_Required work_
Copy out the data below word for word, starting at the line that contains "Find the location" and ending at the line that contains "coordinates (42, 894).", with both of those lines included. Leave any pictures out of your copy.

_The data_
— BEGIN —

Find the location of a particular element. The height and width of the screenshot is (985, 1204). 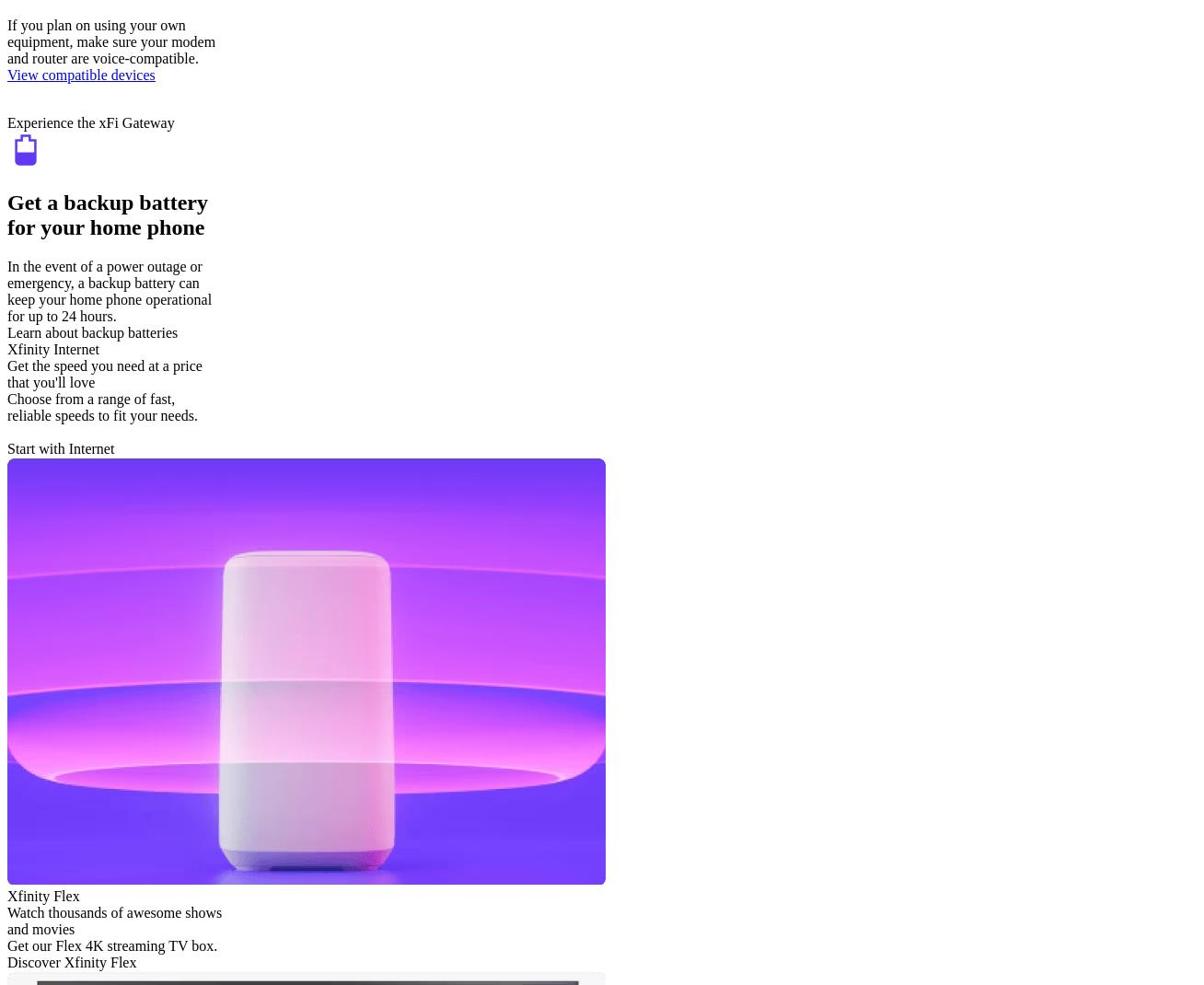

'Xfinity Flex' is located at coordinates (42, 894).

— END —
— BEGIN —

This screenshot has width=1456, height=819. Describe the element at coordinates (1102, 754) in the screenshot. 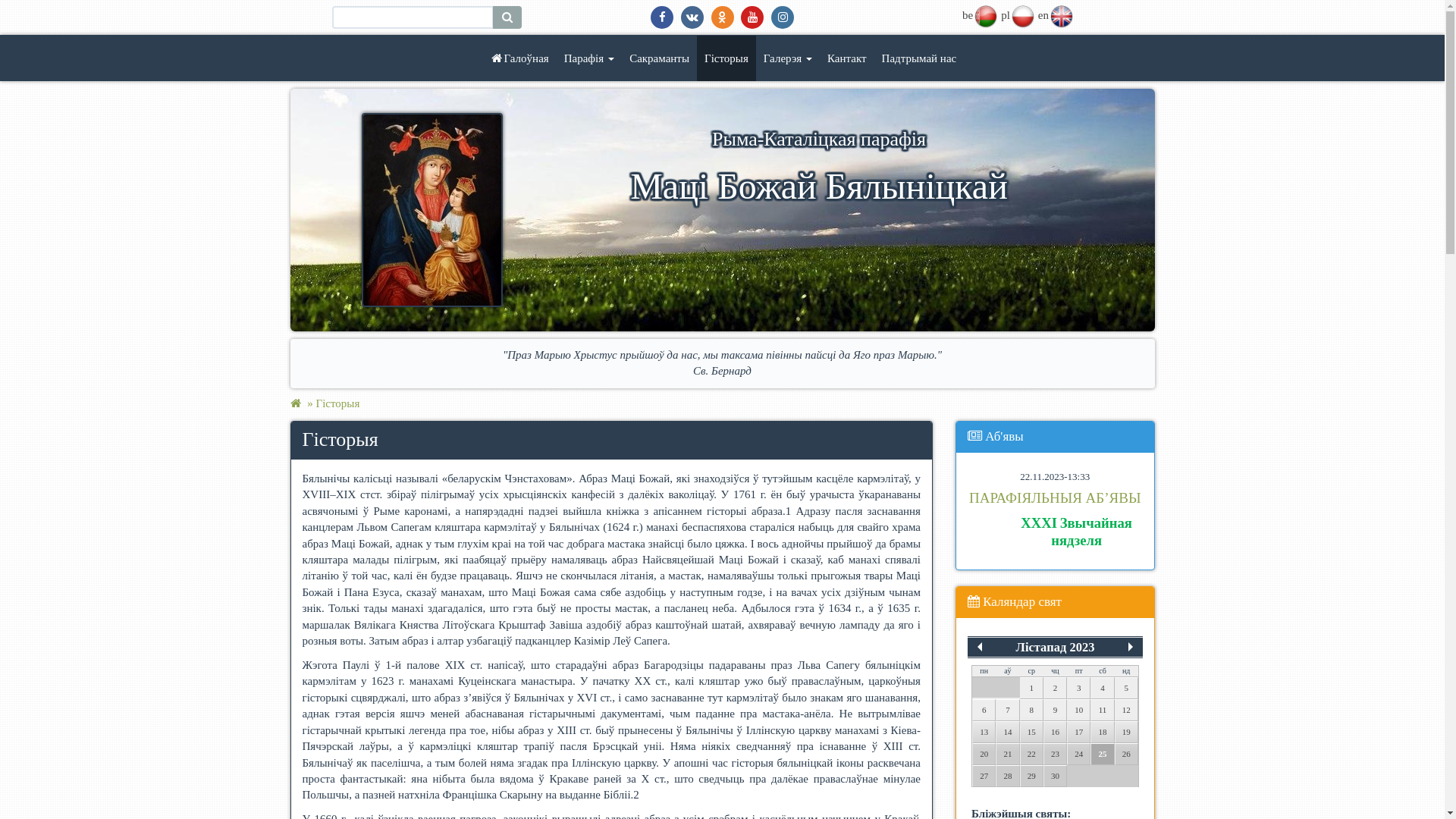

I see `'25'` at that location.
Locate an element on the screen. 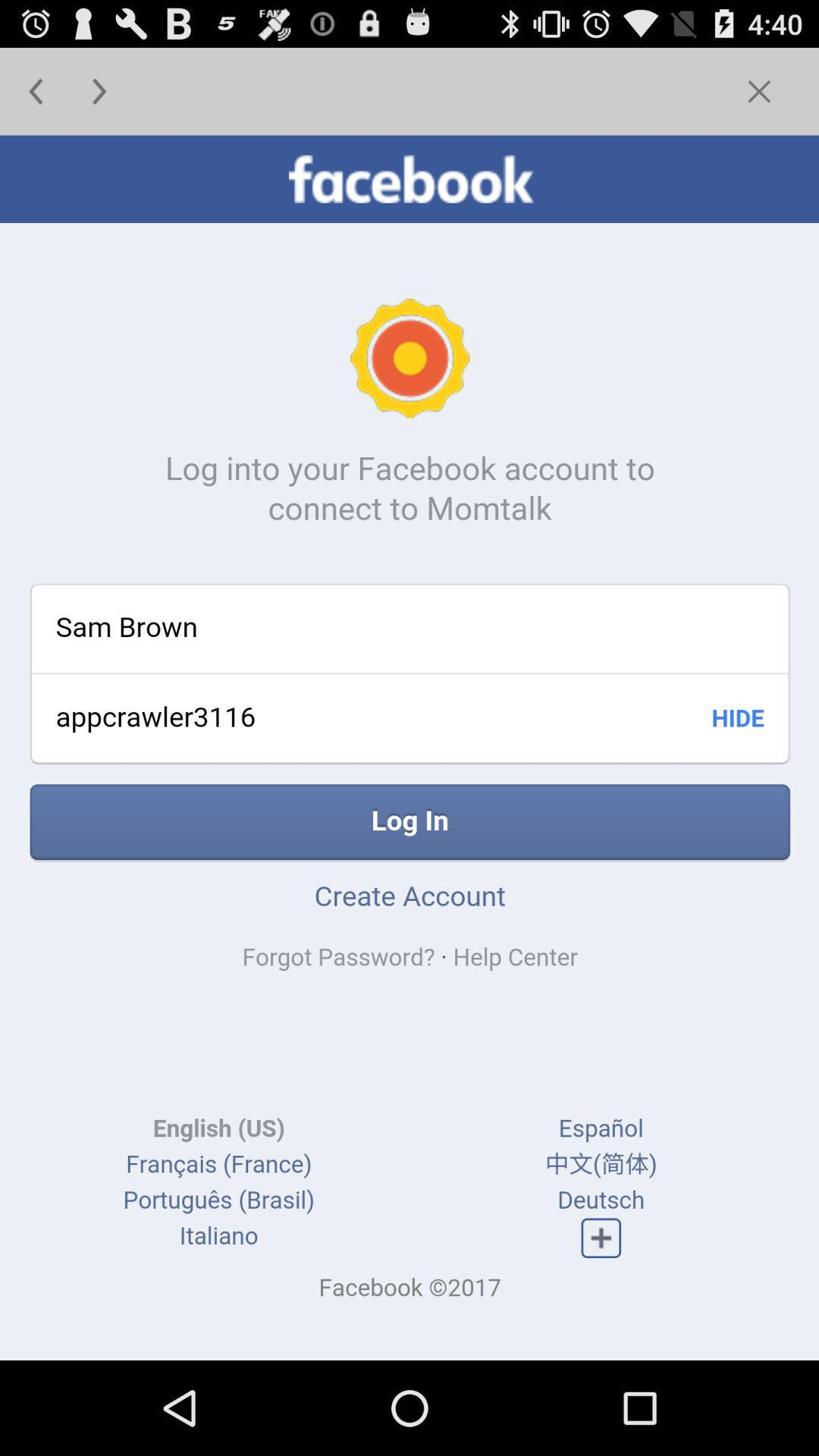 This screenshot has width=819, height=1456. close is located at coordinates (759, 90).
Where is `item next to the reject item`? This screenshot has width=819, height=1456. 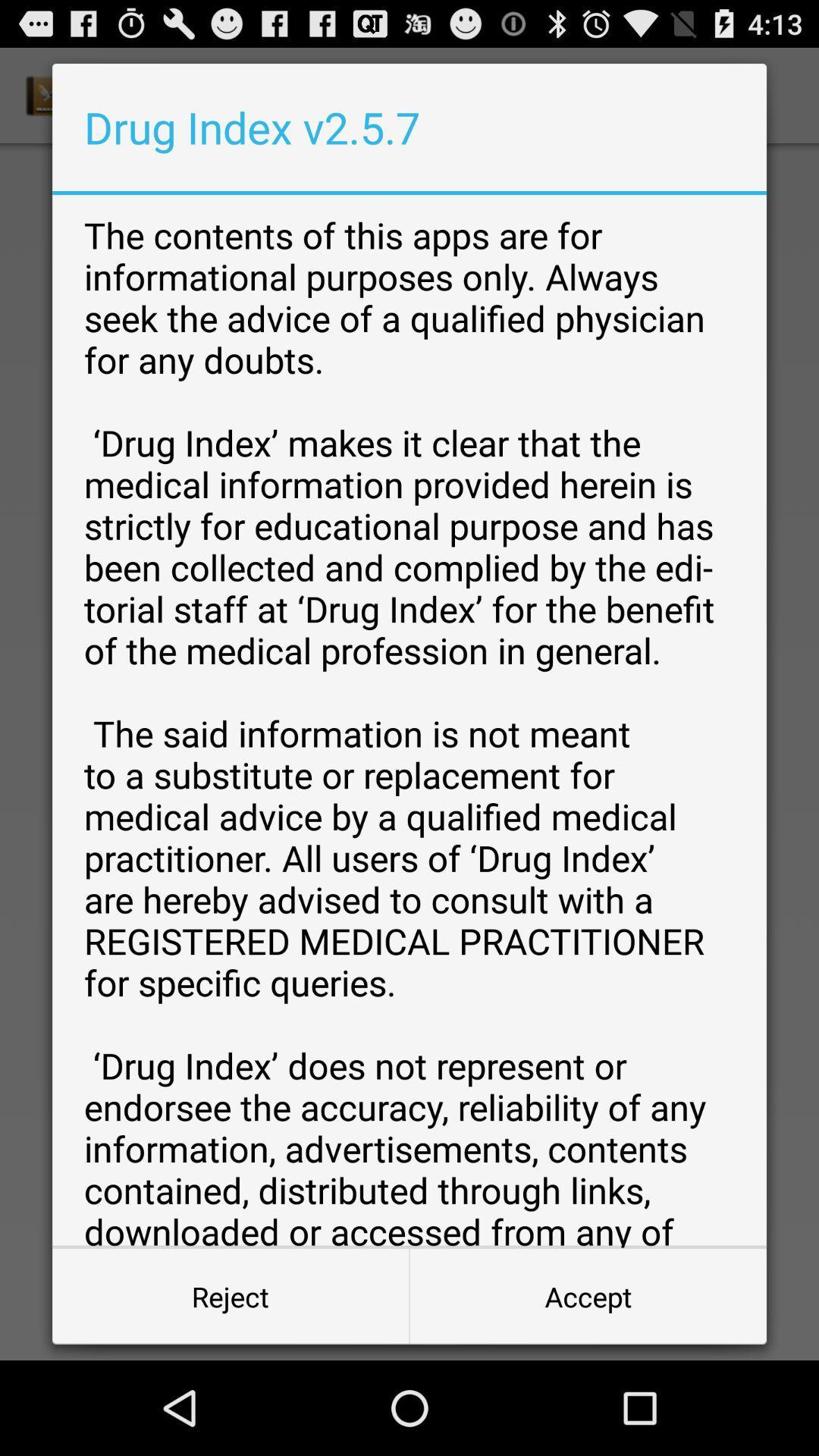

— END —

_Solution to this exercise_
Find the location of a particular element. The height and width of the screenshot is (985, 1204). 

'Xfinity Flex' is located at coordinates (42, 894).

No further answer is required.